Autistic burnout, taking me so long to recover, is a hindrance to advancing my career and advancing my writing.

I find that the key to advancing a career or as a freelance writer is social interaction, so unfortunately, I have to schedule recovery time even when I’m trying to just do a job and succeed at work. I apologize that I’m unable to perform well and on schedule.

In particular, I have found it difficult to maintain a balance between the social interactions required of parenthood and maintaining my blogs and podcasts.

Obviously, the conference was also draining. A confluence of events has left me very tired. I am trying to recover and get back on track. But I also understand that I need to take care of myself and that I may need to spend a few days sitting and reading quietly by myself. Even on those days when I do take time for myself, I am always a parent.

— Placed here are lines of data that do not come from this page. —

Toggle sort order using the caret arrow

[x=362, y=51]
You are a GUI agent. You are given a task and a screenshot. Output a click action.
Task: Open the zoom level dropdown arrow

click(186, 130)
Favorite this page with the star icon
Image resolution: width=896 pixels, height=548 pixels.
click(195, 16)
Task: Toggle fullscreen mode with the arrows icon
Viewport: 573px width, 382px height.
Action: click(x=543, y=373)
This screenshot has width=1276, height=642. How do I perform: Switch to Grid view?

This means that I have to deal with driving children to and from events, to and from school, and our children do deserve those extracurricular activities like trips to museums, to the national parks, and other adventures that enrich their lives. I understand that this is something that I have chosen — and I would never give it up, not for anything in the world.

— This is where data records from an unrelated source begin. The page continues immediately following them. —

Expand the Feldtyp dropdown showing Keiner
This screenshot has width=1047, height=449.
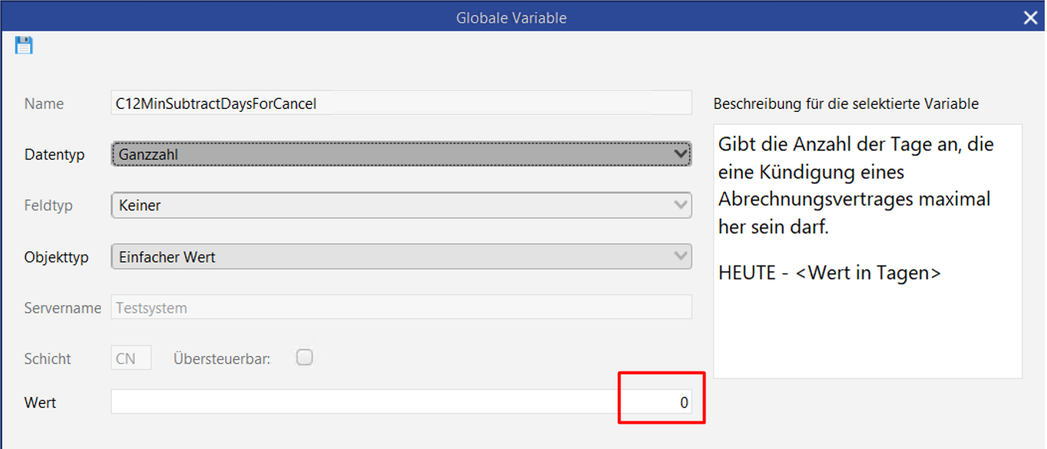point(401,205)
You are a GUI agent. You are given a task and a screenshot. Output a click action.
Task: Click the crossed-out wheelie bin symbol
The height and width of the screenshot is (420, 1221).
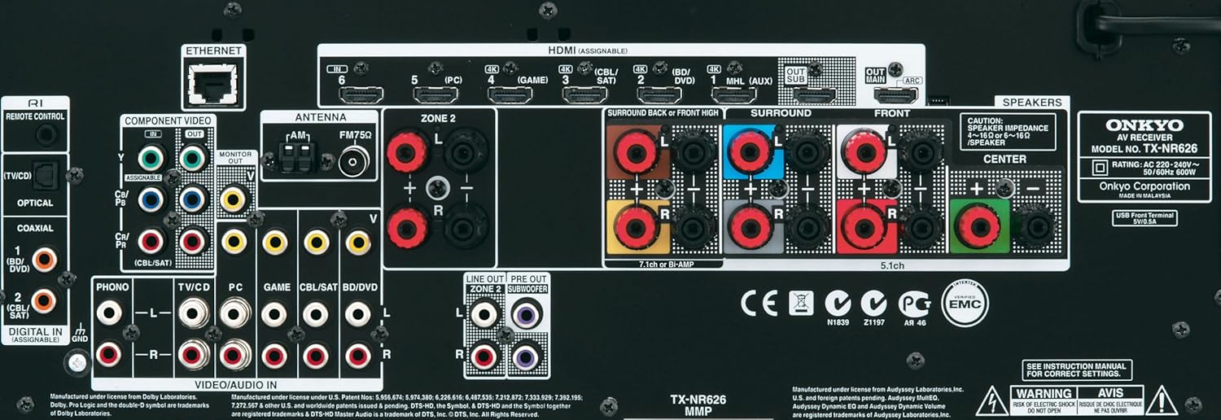pyautogui.click(x=801, y=304)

But I do need to schedule recovery time while they’re at school or at night.

For me recovery time includes reading or even coloring. I know it’s a bit of a cliché today to say that you enjoy adult coloring books, but they do help me. I also find that reading is always a way to relax. Reading has always been my great escape from stress and the exhaustion of social interactions. I have always turned to books as a way to relax my brain and my body.

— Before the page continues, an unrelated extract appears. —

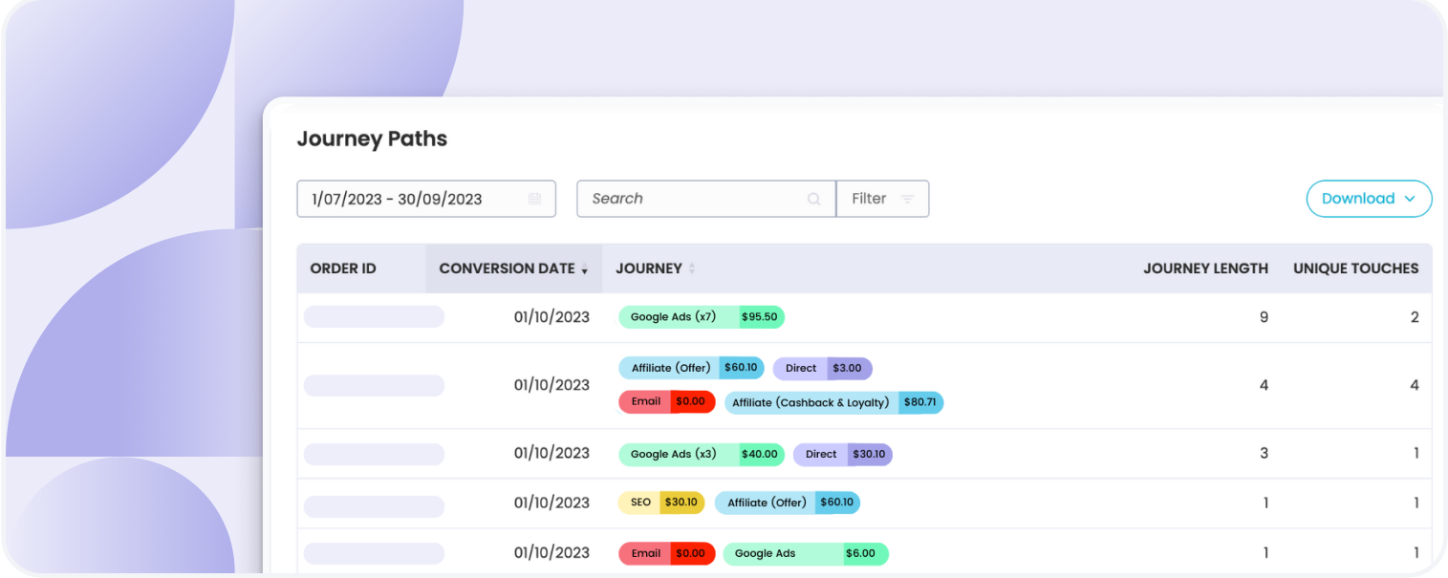Screen dimensions: 1448x578
Task: Select the Google Ads (x7) journey tag
Action: [x=701, y=317]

I also have always found that stretching and sitting quietly help. Recently I have tried to do yoga with one of our foster daughters and I do find that it helps me as much as it helps her. It is even possible that it helps me more than it helps her.

I am going to try to get back on track. I will need to continue this podcast on something of an irregular basis for the next few weeks. I find that many podcasts switch to an irregular schedule or discontinue during the summer for a hiatus. I am hoping that a summer break from the weekly production schedule will give me a chance to recover and to do those things this summer that I wish to do with our children.

Summer is a very demanding time because the children are home and they do want those extra social interactions. I sometimes wonder if I’m going to be able to do everything that the children need because I find social spaces and social interactions so difficult. Will I be able to attend their concerts and their performances on stage? Will I be able to attend their soccer games or their gymnastics events? I don’t know.

What I do know is that I need to take care of myself to be around for them as much as possible. This Friday, our little four-year-old will be graduating from preschool. She has asked that I be there. I know that the preschool events are loud chaotic and leaves me exhausted, but I will be there. That also means that I need to set time aside for myself after the event, so I can recover.

If you have an autistic individual in your life, please consider how much energy we invest in trying to read other people and trying to present ourselves properly in social situations.

Autistic burnout takes a severe toll. The toll of autistic burnout can be serious. It leads to quitting jobs, quitting classes, and sometimes quitting social interactions.

I do not want to be judged as antisocial. I understand I will always be an introvert, but I want to balance that need to have alone time with the needs of the people around me.

Thank you for listening to The Autistic Me podcast. I am Christopher Scott Wyatt, and I look forward to our next meeting. Thank you.